3. Health and Welfare Benefits
The third issue to be addressed is whether the annuities under the plan constitute "health and welfare benefits" pursuant to state law. The Legislature has enacted a comprehensive statutory scheme (Gov. Code, §§ 53200-53210)1 dealing with the granting of health and welfare benefits to the officers and employees of local agencies such as county offices of education. The legislation imposes certain requirements, however, including that any plan "shall provide benefits for large numbers of employees. . . ." (§ 53202.3.) Here, the plan was offered to 58 out of 1,410 employees of the county office.
We do not believe that the annuities in question may be considered a health and welfare benefit so as to be subject to the "large numbers" mandate. Health and welfare benefits constitute compensation for services rendered. (Thorning v. Hollister School Dist. (1992) 11 Cal. App. 4th 1598,1606-1607; 62 Ops.Cal.Atty.Gen. 631, 633 (1979).) As discussed above, the annuities in question were not granted as compensation for services rendered and thus were properly offered regardless of the number of employees eligible. (See Lockheed Corp. v. Spink, supra, 517 U.S. at pp. 894-895; In re Marriage of Oddino, supra, 16 Cal.4th at pp. 87-88; Creighton v. Regents of the University of California, supra, 58 Cal.App.4th at pp. 244-245.)
4. Retirement or Pension System
The final issue to be resolved is whether the annuities in question may be considered retirement or pension benefits of a retirement or pension system. All of the plan enrollees are members of PERS or STRS. With respect to the PERS members, subdivision (a) of section 20303
provides:
    "Persons who are members of any other retirement or pension system supported wholly or in part by funds of the United States government, any state government, or any political subdivision thereof and who are receiving credit in the other system for service are, as to that service, excluded from this system."
Subdivision (a) of section 20894 additionally provides:
    "A person shall not receive credit for the same service in two retirement systems supported wholly or in part by public funds under any circumstance."
With respect to STRS members, Education Code section 22705
similarly prohibits accrual of concurrent service credit in another public retirement system. The purpose of these pension and retirement statutes "is to prevent an individual from receiving double payment for the same service." (See Pearsall v. Board of Administration (1978)86 Cal. App. 3d 125, 128.)

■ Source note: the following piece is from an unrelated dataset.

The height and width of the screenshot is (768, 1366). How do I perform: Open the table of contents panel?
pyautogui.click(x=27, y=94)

Retirement and pension benefits of a retirement or pension system constitute deferred compensation for services performed. (Betts v. Board of Administration (1978) 21 Cal. 3d 859, 863; Miller v. State of California (1977) 18 Cal. 3d 808, 814-815; Kern v. City of Long Beach (1947) 29 Cal. 2d 848, 851-853; Valdes v. Cory (1983) 139 Cal. App. 3d 773,783-784.) As previously explained, however, the annuities in question do not constitute compensation for services rendered. They were granted for ceasing the performance of services and a waiver of claims. They are not retirement or pension benefits, and the plan does not constitute a retirement or pension system. (See §§ 20303, subd. (b)(4),20894, subd. (c); Lockheed Corp. v. Spink, supra, 517 U.S. at pp. 894-895; In re Marriage of Oddino, supra, 16 Cal.4th at pp. 87-88; Creighton v. Regents of the University of California, supra, 58 Cal.App.4th at pp. 244-245.) The purposes of sections 20303,20894, and Education Code section 22705 would not be served by categorizing the plan involved here as a retirement or pension system.

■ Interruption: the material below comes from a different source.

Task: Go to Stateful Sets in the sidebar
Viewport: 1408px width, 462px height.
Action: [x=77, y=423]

In answer to the question presented, therefore, we conclude that a county superintendent of schools may provide a supplemental employee retirement plan that qualifies as a money purchase pension plan or a defined benefit plan under federal law to a limited number of employees as an incentive to take early retirement and in consideration for waiving certain employment-related claims against the county office of education, even where the effective date of the retirement precedes the window period for enrollment in the plan.
1 All references hereafter to the Government Code are by section number only.